Print all line between the search pattern into different files using perl or any method

Question

Could someone help out on this I want to print all line between the search pattern (START & END) to different files (new_file_name can be any incremental name provided)

But the search pattern repeats in file hence each time it finds the pattern it should dump the line b/w them into different files

The file is something like this

START --- ./body1/b1
##########################

123body1
abcbody1

##########################
END --- ./body1/b1

START --- ./body2/b2
##########################

123body2
defbody2

##########################
END --- ./body2/b2

Perhaps http://stackoverflow.com/questions/13023595/sed-awk-print-text-between-patterns-spanned-across-multiple-lines?rq=1 might help — , Aug 13 '13 at 05:00

score 1 · Answer 1 · answered Aug 13 '13 at 05:16

Here is my awk solution:

# print_between_patterns.awk
/^START/ { filename = $NF ; next } # On START, use the last field as file name
/^END/ { next }                    # On END, skip
{ print > filename }               # For the rest of the lines, print to file

Assume your data file is called data.txt, the following will do what you want:

awk -f print_between_patterns.awk data.txt

Discussion

After the script ran, you will have ./body1, ./body2, and so on.
If you don't want to skip the BEGIN and END parts, remove the next commands.

Update

If you want to control the output filename in a sequential way:

/^START/ { filename = sprintf("out%04d.txt", ++count) ; next }
/^END/ { next }
{ print > filename }

HI Hai Vu, it worked and creatd file names with ./body2 ./body1 but instead if i have something like ./body1/heat inteasd of ./body1 in the file then in that case the ./body1/heat file doesn't get created.

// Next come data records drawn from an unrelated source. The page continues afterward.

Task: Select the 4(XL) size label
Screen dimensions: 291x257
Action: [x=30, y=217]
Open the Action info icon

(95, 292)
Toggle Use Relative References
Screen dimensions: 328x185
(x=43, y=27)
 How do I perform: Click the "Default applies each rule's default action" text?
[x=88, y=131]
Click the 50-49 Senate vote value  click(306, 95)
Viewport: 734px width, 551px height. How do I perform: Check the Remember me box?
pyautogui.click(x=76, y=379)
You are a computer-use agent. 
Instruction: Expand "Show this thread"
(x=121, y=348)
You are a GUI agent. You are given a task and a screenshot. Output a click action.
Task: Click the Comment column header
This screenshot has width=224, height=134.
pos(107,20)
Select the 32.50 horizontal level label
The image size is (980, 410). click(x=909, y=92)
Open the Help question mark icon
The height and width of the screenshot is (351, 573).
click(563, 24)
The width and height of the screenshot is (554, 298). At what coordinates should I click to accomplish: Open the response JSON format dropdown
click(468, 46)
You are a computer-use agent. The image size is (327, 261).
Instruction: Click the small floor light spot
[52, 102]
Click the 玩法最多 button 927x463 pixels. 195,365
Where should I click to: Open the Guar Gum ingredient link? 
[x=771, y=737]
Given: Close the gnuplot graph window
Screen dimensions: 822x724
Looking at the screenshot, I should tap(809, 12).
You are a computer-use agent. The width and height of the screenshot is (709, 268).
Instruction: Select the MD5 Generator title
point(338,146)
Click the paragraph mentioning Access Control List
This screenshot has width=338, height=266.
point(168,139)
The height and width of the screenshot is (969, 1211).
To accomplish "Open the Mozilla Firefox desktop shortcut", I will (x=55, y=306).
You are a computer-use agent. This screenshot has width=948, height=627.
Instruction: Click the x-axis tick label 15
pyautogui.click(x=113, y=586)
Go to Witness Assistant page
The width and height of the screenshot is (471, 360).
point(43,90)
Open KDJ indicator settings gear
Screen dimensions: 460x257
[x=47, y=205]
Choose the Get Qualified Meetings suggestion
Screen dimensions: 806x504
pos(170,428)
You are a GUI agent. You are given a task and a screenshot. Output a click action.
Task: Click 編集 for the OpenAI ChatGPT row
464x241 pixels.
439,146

Do we need to add an argument the above script u provieded — James bond, Aug 13 '13 at 05:53

mpapec · Accepted Answer · 2013-08-13T08:10:05.723

1

perl solution,

perl -MFile::Basename -MFile::Path -ne '
  ($a) = /^START.+?(\S+)$/;
  $b = /^END/; 
  $a..$b or next; 
  if ($a){ mkpath(dirname $a); open STDOUT,">",$a; }
  $a||$b or print;
' file

edited Aug 13 '13 at 08:10

answered Aug 13 '13 at 07:03

mpapec

50,217
8
67
127

What if i have " START --- ./body1/b1 " instead of "START --- ./body1 " then how can we dump into "body1_b1" file name – James bond Aug 13 '13 at 07:32
Hi mpapec,it worked, but that was just an examaple hat if i have multiple hier like " START --- ./body1/b1/bb1/bbb1 " How to tackle this or what needs to be changed in the above script each time based on hierarchy – James bond Aug 13 '13 at 08:04
@Jamesbond - I'm just curious: do you understand that perl script? Could you enhance or otherwise modify it in future if you had to? – Ed Morton Aug 13 '13 at 12:39

Ed Morton · Answer 3 · 2013-08-14T12:04:10.913

1

To get automatically generated incremental file names:

awk '
/^END/   { inBlock=0 }
inBlock  { print > outfile }
/^START/ { inBlock=1; outfile = "outfile" ++count }
' file

To use the file names from your input:

awk '
/^END/   { inBlock=0 }
inBlock  { print > outfile }
/^START/ {
    inBlock=1
    outdir = outfile = $NF
    sub(/\/[^\/]+$/,"",outdir)
    system("mkdir -p \"" outdir "\"")
}
' file

The problem @JamesBond was having below was that I wasn't escaping the "/" within the character list in the sub() so I've updated my answer above to do that now. There's absolutely no reason why that should need to be escaped but apparently both nawk and /usr/xpg4/bin/awk require it:

$ cat file
the
quick/brown
dog

$ gawk '/[/]/' file
quick/brown

$ nawk '/[/]/' file
nawk: nonterminated character class [
 source line number 1
 context is
         >>> /[/ <<< ]/

$ /usr/xpg4/bin/awk '/[/]/' file
/usr/xpg4/bin/awk: /[/: [ ] imbalance or syntax error  Context is:
>>>     /[/     <<<

and gawk doesn't care either way:

$ gawk --lint --posix '/[/]/' file
quick/brown

$ gawk --lint '/[/]/' file        
quick/brown

$ gawk --lint --posix '/[\/]/' file
quick/brown

$ gawk --lint '/[\/]/' file        
quick/brown

They all work just fine if I escape the backslash without putting it in a character list:

$ /usr/xpg4/bin/awk '/\//' file    
quick/brown

$ nawk '/\//' file             
quick/brown

$ gawk '/\//' file
quick/brown

So I guess that's something worth remembering for portability in future!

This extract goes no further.